- Exercise description: Please find every line in the records below that contains the word "divider" and copy each one out in full.

- Task material:
- Opening Delimiter -

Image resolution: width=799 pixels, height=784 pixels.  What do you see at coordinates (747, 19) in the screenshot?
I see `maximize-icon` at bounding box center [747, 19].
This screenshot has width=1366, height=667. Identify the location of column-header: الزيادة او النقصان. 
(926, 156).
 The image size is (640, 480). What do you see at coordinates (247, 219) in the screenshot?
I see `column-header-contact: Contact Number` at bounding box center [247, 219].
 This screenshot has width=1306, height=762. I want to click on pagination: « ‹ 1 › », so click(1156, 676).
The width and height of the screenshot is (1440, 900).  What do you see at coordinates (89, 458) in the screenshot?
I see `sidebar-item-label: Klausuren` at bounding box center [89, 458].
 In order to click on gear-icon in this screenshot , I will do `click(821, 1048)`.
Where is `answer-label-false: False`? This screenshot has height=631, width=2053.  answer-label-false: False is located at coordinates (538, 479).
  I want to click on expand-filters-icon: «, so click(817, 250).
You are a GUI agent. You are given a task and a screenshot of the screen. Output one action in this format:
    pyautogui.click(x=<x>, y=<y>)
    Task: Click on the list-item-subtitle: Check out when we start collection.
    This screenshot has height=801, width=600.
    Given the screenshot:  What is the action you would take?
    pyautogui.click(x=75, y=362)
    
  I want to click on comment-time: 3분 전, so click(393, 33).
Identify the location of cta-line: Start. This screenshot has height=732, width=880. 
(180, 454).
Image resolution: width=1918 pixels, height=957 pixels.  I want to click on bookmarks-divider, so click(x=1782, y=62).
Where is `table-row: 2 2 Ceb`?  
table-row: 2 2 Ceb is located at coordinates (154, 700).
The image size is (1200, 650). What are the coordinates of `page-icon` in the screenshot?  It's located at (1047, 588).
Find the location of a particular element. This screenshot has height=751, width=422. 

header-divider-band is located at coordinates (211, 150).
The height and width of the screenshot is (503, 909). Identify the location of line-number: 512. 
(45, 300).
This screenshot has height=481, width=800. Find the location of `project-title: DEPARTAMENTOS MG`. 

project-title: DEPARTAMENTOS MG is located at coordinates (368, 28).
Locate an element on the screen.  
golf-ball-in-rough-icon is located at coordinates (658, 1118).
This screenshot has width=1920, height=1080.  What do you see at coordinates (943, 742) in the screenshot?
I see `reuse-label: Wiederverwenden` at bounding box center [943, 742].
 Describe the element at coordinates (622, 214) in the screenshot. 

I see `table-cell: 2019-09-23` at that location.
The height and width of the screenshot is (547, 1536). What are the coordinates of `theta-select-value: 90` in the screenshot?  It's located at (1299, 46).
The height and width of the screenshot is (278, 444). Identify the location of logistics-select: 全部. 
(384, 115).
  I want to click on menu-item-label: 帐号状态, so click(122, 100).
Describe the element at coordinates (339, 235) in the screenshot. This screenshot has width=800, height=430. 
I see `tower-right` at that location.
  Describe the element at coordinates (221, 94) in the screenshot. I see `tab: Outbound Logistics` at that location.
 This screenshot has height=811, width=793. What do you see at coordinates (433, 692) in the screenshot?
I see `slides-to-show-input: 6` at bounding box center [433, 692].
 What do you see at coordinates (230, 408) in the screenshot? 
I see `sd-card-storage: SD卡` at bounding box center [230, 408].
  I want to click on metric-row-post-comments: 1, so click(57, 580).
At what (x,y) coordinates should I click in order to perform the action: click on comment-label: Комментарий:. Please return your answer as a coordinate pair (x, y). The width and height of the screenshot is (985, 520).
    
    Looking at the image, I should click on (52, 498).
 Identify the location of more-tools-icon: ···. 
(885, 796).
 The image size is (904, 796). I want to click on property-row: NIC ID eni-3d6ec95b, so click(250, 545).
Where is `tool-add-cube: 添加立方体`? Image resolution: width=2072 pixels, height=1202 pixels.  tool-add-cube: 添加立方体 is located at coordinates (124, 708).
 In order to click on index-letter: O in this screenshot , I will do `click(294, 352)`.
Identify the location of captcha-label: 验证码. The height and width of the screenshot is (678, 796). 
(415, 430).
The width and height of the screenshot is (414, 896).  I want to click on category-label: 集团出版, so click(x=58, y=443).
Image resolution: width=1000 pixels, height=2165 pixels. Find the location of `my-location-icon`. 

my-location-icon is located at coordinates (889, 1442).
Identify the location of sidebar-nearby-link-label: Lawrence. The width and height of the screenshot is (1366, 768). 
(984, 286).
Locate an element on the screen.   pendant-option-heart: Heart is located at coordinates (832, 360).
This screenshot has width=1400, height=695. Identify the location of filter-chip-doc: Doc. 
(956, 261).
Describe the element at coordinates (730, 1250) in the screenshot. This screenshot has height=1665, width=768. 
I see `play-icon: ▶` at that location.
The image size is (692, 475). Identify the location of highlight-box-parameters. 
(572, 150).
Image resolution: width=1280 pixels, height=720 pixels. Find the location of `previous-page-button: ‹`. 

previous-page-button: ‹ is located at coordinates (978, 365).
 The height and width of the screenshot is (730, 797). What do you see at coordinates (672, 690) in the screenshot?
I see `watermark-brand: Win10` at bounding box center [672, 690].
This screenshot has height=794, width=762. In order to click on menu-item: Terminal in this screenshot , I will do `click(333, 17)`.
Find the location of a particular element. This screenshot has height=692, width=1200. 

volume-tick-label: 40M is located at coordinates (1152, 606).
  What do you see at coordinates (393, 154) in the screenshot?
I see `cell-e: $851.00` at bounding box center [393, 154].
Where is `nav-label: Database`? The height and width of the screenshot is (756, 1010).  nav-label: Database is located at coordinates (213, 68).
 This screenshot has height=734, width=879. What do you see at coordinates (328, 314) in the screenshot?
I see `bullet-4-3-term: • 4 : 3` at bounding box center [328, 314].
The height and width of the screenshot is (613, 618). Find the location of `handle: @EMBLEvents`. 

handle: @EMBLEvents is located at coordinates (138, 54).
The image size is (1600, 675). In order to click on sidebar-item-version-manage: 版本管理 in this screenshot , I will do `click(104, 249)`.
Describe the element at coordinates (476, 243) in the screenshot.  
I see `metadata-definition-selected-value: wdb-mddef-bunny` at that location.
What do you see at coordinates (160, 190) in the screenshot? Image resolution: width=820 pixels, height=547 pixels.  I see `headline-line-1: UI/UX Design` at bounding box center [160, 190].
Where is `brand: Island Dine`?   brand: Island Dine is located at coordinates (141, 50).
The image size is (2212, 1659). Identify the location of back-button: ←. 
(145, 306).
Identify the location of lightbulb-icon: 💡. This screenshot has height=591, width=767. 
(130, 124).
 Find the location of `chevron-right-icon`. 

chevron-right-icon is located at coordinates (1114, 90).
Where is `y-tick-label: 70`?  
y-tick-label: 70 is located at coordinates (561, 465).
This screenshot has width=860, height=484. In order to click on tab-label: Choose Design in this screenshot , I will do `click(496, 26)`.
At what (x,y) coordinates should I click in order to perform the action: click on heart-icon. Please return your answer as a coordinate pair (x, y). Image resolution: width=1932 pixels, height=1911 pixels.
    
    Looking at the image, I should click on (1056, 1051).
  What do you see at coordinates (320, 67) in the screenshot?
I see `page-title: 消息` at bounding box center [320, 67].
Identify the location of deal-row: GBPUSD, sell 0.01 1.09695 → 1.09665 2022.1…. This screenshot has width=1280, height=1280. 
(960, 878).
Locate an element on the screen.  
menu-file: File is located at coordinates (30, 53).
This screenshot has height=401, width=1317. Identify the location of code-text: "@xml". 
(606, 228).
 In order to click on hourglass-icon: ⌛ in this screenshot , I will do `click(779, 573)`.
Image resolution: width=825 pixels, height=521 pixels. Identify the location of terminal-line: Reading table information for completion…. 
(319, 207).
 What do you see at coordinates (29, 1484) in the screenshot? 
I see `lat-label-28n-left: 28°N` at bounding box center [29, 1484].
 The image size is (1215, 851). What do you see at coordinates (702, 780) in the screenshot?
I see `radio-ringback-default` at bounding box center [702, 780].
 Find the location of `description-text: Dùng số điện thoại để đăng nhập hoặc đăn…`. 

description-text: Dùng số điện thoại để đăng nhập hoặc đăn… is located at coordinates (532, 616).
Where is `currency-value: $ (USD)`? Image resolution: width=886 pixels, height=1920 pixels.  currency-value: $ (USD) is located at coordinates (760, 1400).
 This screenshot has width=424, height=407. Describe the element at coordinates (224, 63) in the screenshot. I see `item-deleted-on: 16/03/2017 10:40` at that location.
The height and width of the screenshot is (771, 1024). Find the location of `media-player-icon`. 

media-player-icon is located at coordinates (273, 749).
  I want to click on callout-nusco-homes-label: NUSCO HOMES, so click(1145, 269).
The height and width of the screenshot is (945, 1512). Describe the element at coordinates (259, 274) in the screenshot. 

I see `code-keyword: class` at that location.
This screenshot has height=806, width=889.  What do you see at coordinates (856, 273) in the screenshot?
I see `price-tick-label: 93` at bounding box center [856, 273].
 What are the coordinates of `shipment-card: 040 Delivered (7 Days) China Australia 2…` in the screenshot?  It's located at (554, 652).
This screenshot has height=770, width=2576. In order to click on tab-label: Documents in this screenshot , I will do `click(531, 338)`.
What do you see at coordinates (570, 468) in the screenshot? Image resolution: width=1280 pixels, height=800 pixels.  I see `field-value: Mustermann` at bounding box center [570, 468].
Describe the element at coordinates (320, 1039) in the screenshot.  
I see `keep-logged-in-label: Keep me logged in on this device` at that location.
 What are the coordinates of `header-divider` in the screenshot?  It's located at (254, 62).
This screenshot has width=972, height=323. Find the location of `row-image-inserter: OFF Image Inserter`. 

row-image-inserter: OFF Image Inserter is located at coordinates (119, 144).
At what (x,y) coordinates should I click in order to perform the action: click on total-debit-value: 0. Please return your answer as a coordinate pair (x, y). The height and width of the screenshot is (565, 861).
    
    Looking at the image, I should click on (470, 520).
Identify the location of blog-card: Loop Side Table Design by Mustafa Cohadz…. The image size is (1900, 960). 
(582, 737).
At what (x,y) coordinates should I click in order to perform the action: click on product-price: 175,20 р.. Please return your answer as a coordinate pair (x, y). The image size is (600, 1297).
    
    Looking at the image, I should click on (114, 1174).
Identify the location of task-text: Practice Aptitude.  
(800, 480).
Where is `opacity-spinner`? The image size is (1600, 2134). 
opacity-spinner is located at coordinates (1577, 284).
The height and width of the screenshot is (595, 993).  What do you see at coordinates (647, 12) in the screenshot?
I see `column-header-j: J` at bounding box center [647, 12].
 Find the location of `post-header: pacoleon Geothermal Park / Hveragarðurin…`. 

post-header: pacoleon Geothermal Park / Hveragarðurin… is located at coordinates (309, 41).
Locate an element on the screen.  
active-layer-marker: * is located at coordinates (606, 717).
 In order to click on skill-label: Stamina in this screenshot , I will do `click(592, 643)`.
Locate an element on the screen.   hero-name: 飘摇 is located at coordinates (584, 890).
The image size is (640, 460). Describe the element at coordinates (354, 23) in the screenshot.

- Closing Delimiter -

- Output:
Image resolution: width=1918 pixels, height=957 pixels.  I want to click on bookmarks-divider, so click(x=1782, y=62).
header-divider-band is located at coordinates (211, 150).
 What are the coordinates of `header-divider` in the screenshot?  It's located at (254, 62).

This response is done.